■ **What is required**: Every line with the string "will" should be copied from the data.

Collected data:
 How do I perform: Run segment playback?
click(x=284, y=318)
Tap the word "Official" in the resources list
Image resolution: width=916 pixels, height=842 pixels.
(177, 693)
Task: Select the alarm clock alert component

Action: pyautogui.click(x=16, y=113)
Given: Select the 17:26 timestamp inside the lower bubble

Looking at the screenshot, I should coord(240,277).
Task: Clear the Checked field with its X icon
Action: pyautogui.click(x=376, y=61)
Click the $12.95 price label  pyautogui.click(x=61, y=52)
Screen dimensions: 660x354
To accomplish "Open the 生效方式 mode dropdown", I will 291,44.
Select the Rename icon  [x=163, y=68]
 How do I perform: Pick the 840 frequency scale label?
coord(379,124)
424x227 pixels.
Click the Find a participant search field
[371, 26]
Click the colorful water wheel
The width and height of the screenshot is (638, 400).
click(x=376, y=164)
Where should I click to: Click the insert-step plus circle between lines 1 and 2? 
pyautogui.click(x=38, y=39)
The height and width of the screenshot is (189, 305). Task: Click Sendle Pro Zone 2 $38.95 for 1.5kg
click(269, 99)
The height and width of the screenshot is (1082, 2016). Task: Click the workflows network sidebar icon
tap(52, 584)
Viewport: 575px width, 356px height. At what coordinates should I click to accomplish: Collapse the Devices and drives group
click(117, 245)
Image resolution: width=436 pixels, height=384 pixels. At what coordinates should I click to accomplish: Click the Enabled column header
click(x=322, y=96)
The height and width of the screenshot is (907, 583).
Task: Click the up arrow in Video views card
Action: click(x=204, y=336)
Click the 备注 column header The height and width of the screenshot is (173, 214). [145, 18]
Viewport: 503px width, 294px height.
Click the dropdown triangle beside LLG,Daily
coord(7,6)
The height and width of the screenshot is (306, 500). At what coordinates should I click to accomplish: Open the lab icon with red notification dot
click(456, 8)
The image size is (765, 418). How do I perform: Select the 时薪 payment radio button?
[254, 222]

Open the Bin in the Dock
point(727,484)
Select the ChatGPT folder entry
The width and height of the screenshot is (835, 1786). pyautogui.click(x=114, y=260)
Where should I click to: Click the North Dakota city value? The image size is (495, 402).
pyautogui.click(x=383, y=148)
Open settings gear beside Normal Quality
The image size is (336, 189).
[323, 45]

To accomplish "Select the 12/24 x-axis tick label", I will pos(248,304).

■ **Answer section**:
To accomplish "Open the 生效方式 mode dropdown", I will 291,44.
To accomplish "Select the 12/24 x-axis tick label", I will pos(248,304).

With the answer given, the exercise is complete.